Task to complete: All of the data below should be output exactly as given.

Input material:
# # # #

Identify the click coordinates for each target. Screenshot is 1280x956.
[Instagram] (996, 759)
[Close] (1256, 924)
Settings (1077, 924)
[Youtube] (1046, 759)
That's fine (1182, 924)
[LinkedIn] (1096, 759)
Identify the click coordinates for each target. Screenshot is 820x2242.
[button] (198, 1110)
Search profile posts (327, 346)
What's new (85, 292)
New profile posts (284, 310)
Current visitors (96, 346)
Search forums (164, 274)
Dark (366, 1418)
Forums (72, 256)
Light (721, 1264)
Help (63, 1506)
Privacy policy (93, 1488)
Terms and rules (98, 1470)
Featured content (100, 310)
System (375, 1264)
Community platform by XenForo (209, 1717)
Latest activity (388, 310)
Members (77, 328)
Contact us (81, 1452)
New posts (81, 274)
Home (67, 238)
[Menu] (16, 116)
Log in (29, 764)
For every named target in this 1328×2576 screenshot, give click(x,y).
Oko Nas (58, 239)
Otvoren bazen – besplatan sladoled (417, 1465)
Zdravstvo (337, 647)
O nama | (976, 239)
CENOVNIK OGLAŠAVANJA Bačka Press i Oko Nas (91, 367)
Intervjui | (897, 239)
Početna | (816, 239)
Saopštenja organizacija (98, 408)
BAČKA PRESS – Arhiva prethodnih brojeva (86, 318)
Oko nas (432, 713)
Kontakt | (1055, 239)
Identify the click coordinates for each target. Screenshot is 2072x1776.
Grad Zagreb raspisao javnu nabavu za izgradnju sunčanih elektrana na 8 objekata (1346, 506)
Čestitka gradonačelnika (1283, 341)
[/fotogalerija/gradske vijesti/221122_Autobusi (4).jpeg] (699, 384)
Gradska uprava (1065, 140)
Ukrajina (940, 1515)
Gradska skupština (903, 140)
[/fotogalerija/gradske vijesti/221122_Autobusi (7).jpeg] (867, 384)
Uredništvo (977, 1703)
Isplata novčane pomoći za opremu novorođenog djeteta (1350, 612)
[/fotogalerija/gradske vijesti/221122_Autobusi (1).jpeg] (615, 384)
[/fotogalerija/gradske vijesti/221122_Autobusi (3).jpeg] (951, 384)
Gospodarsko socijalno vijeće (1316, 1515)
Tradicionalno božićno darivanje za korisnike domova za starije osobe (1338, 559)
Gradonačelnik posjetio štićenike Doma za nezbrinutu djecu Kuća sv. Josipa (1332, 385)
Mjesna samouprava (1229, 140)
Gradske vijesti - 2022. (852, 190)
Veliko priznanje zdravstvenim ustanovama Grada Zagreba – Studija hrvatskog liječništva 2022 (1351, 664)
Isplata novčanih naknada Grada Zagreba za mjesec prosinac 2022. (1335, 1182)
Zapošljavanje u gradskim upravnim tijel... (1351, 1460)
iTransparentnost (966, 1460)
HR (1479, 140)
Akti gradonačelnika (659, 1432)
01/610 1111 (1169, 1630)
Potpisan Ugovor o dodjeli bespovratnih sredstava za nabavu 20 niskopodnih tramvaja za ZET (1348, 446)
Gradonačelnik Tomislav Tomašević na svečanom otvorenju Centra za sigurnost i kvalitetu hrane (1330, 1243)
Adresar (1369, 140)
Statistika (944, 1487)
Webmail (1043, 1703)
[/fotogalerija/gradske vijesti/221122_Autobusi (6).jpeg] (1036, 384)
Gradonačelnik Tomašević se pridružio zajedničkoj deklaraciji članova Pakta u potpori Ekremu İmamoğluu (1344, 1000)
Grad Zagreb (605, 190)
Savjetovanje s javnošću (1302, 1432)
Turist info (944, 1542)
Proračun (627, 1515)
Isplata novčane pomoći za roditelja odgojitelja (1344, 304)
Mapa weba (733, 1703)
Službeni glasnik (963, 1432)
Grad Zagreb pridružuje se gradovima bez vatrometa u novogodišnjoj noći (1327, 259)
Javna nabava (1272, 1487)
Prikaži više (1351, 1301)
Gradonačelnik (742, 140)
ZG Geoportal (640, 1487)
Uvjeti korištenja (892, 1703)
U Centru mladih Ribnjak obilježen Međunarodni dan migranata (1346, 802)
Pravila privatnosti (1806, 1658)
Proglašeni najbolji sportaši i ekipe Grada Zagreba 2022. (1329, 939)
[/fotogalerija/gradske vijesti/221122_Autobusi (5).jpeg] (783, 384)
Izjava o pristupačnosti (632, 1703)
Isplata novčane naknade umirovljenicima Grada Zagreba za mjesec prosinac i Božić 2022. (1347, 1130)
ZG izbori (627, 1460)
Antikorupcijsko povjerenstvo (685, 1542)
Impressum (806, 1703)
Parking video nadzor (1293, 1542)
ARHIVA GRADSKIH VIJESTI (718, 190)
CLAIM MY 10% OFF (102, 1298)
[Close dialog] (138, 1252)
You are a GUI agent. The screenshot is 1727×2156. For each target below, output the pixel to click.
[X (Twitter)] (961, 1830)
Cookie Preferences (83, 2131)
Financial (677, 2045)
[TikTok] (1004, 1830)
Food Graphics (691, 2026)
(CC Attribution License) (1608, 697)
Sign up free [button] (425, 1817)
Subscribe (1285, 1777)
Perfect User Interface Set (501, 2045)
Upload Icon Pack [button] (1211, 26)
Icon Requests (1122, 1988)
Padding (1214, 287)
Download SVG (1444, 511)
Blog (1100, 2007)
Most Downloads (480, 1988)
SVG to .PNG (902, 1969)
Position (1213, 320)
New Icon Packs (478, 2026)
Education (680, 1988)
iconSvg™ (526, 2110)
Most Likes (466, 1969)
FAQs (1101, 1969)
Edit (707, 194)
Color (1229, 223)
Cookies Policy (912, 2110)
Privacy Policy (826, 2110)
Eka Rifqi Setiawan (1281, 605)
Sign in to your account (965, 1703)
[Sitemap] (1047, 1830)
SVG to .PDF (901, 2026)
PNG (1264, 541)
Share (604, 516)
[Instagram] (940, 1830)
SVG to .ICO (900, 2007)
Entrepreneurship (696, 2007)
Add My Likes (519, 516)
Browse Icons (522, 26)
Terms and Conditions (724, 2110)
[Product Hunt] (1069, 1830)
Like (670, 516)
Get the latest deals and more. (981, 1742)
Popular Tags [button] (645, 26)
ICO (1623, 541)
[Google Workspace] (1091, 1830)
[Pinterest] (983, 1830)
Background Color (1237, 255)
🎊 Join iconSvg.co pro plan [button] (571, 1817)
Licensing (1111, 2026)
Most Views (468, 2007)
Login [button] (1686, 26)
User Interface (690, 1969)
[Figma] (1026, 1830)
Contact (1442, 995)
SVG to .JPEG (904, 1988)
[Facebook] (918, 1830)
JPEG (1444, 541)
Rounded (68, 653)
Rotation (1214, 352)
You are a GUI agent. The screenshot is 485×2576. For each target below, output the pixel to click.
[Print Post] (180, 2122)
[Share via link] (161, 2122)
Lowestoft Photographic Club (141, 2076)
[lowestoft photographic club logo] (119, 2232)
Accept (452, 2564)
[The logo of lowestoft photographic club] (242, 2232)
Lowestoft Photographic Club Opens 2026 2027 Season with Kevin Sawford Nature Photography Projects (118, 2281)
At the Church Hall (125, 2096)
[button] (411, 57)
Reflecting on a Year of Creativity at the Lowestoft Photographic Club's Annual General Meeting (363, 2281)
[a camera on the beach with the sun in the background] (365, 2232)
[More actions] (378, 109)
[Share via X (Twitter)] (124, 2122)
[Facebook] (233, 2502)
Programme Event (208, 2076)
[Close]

# # # #

Response below:
Identify the click coordinates for each target. Screenshot is 1280x956.
[Instagram] (996, 759)
[Close] (1256, 924)
Settings (1077, 924)
[Youtube] (1046, 759)
That's fine (1182, 924)
[LinkedIn] (1096, 759)
Identify the click coordinates for each target. Screenshot is 820x2242.
[button] (198, 1110)
Search profile posts (327, 346)
What's new (85, 292)
New profile posts (284, 310)
Current visitors (96, 346)
Search forums (164, 274)
Dark (366, 1418)
Forums (72, 256)
Light (721, 1264)
Help (63, 1506)
Privacy policy (93, 1488)
Terms and rules (98, 1470)
Featured content (100, 310)
System (375, 1264)
Community platform by XenForo (209, 1717)
Latest activity (388, 310)
Members (77, 328)
Contact us (81, 1452)
New posts (81, 274)
Home (67, 238)
[Menu] (16, 116)
Log in (29, 764)
For every named target in this 1328×2576 screenshot, give click(x,y).
Oko Nas (58, 239)
Otvoren bazen – besplatan sladoled (417, 1465)
Zdravstvo (337, 647)
O nama | (976, 239)
CENOVNIK OGLAŠAVANJA Bačka Press i Oko Nas (91, 367)
Intervjui | (897, 239)
Početna | (816, 239)
Saopštenja organizacija (98, 408)
BAČKA PRESS – Arhiva prethodnih brojeva (86, 318)
Oko nas (432, 713)
Kontakt | (1055, 239)
Identify the click coordinates for each target. Screenshot is 2072x1776.
Grad Zagreb raspisao javnu nabavu za izgradnju sunčanih elektrana na 8 objekata (1346, 506)
Čestitka gradonačelnika (1283, 341)
[/fotogalerija/gradske vijesti/221122_Autobusi (4).jpeg] (699, 384)
Gradska uprava (1065, 140)
Ukrajina (940, 1515)
Gradska skupština (903, 140)
[/fotogalerija/gradske vijesti/221122_Autobusi (7).jpeg] (867, 384)
Uredništvo (977, 1703)
Isplata novčane pomoći za opremu novorođenog djeteta (1350, 612)
[/fotogalerija/gradske vijesti/221122_Autobusi (1).jpeg] (615, 384)
[/fotogalerija/gradske vijesti/221122_Autobusi (3).jpeg] (951, 384)
Gospodarsko socijalno vijeće (1316, 1515)
Tradicionalno božićno darivanje za korisnike domova za starije osobe (1338, 559)
Gradonačelnik posjetio štićenike Doma za nezbrinutu djecu Kuća sv. Josipa (1332, 385)
Mjesna samouprava (1229, 140)
Gradske vijesti - 2022. (852, 190)
Veliko priznanje zdravstvenim ustanovama Grada Zagreba – Studija hrvatskog liječništva 2022 (1351, 664)
Isplata novčanih naknada Grada Zagreba za mjesec prosinac 2022. (1335, 1182)
Zapošljavanje u gradskim upravnim tijel... (1351, 1460)
iTransparentnost (966, 1460)
HR (1479, 140)
Akti gradonačelnika (659, 1432)
01/610 1111 (1169, 1630)
Potpisan Ugovor o dodjeli bespovratnih sredstava za nabavu 20 niskopodnih tramvaja za ZET (1348, 446)
Gradonačelnik Tomislav Tomašević na svečanom otvorenju Centra za sigurnost i kvalitetu hrane (1330, 1243)
Adresar (1369, 140)
Statistika (944, 1487)
Webmail (1043, 1703)
[/fotogalerija/gradske vijesti/221122_Autobusi (6).jpeg] (1036, 384)
Gradonačelnik Tomašević se pridružio zajedničkoj deklaraciji članova Pakta u potpori Ekremu İmamoğluu (1344, 1000)
Grad Zagreb (605, 190)
Savjetovanje s javnošću (1302, 1432)
Turist info (944, 1542)
Proračun (627, 1515)
Isplata novčane pomoći za roditelja odgojitelja (1344, 304)
Mapa weba (733, 1703)
Službeni glasnik (963, 1432)
Grad Zagreb pridružuje se gradovima bez vatrometa u novogodišnjoj noći (1327, 259)
Javna nabava (1272, 1487)
Prikaži više (1351, 1301)
Gradonačelnik (742, 140)
ZG Geoportal (640, 1487)
Uvjeti korištenja (892, 1703)
U Centru mladih Ribnjak obilježen Međunarodni dan migranata (1346, 802)
Pravila privatnosti (1806, 1658)
Proglašeni najbolji sportaši i ekipe Grada Zagreba 2022. (1329, 939)
[/fotogalerija/gradske vijesti/221122_Autobusi (5).jpeg] (783, 384)
Izjava o pristupačnosti (632, 1703)
Isplata novčane naknade umirovljenicima Grada Zagreba za mjesec prosinac i Božić 2022. (1347, 1130)
ZG izbori (627, 1460)
Antikorupcijsko povjerenstvo (685, 1542)
Impressum (806, 1703)
Parking video nadzor (1293, 1542)
ARHIVA GRADSKIH VIJESTI (718, 190)
CLAIM MY 10% OFF (102, 1298)
[Close dialog] (138, 1252)
You are a GUI agent. The screenshot is 1727×2156. For each target below, output the pixel to click.
[X (Twitter)] (961, 1830)
Cookie Preferences (83, 2131)
Financial (677, 2045)
[TikTok] (1004, 1830)
Food Graphics (691, 2026)
(CC Attribution License) (1608, 697)
Sign up free [button] (425, 1817)
Subscribe (1285, 1777)
Perfect User Interface Set (501, 2045)
Upload Icon Pack [button] (1211, 26)
Icon Requests (1122, 1988)
Padding (1214, 287)
Download SVG (1444, 511)
Blog (1100, 2007)
Most Downloads (480, 1988)
SVG to .PNG (902, 1969)
Position (1213, 320)
New Icon Packs (478, 2026)
Education (680, 1988)
iconSvg™ (526, 2110)
Most Likes (466, 1969)
FAQs (1101, 1969)
Edit (707, 194)
Color (1229, 223)
Cookies Policy (912, 2110)
Privacy Policy (826, 2110)
Eka Rifqi Setiawan (1281, 605)
Sign in to your account (965, 1703)
[Sitemap] (1047, 1830)
SVG to .PDF (901, 2026)
PNG (1264, 541)
Share (604, 516)
[Instagram] (940, 1830)
SVG to .ICO (900, 2007)
Entrepreneurship (696, 2007)
Add My Likes (519, 516)
Browse Icons (522, 26)
Terms and Conditions (724, 2110)
[Product Hunt] (1069, 1830)
Like (670, 516)
Get the latest deals and more. (981, 1742)
Popular Tags [button] (645, 26)
ICO (1623, 541)
[Google Workspace] (1091, 1830)
[Pinterest] (983, 1830)
Background Color (1237, 255)
🎊 Join iconSvg.co pro plan [button] (571, 1817)
Licensing (1111, 2026)
Most Views (468, 2007)
Login [button] (1686, 26)
User Interface (690, 1969)
[Figma] (1026, 1830)
Contact (1442, 995)
SVG to .JPEG (904, 1988)
[Facebook] (918, 1830)
JPEG (1444, 541)
Rounded (68, 653)
Rotation (1214, 352)
You are a GUI agent. The screenshot is 485×2576. For each target below, output the pixel to click.
[Print Post] (180, 2122)
[Share via link] (161, 2122)
Lowestoft Photographic Club (141, 2076)
[lowestoft photographic club logo] (119, 2232)
Accept (452, 2564)
[The logo of lowestoft photographic club] (242, 2232)
Lowestoft Photographic Club Opens 2026 2027 Season with Kevin Sawford Nature Photography Projects (118, 2281)
At the Church Hall (125, 2096)
[button] (411, 57)
Reflecting on a Year of Creativity at the Lowestoft Photographic Club's Annual General Meeting (363, 2281)
[a camera on the beach with the sun in the background] (365, 2232)
[More actions] (378, 109)
[Share via X (Twitter)] (124, 2122)
[Facebook] (233, 2502)
Programme Event (208, 2076)
[Close]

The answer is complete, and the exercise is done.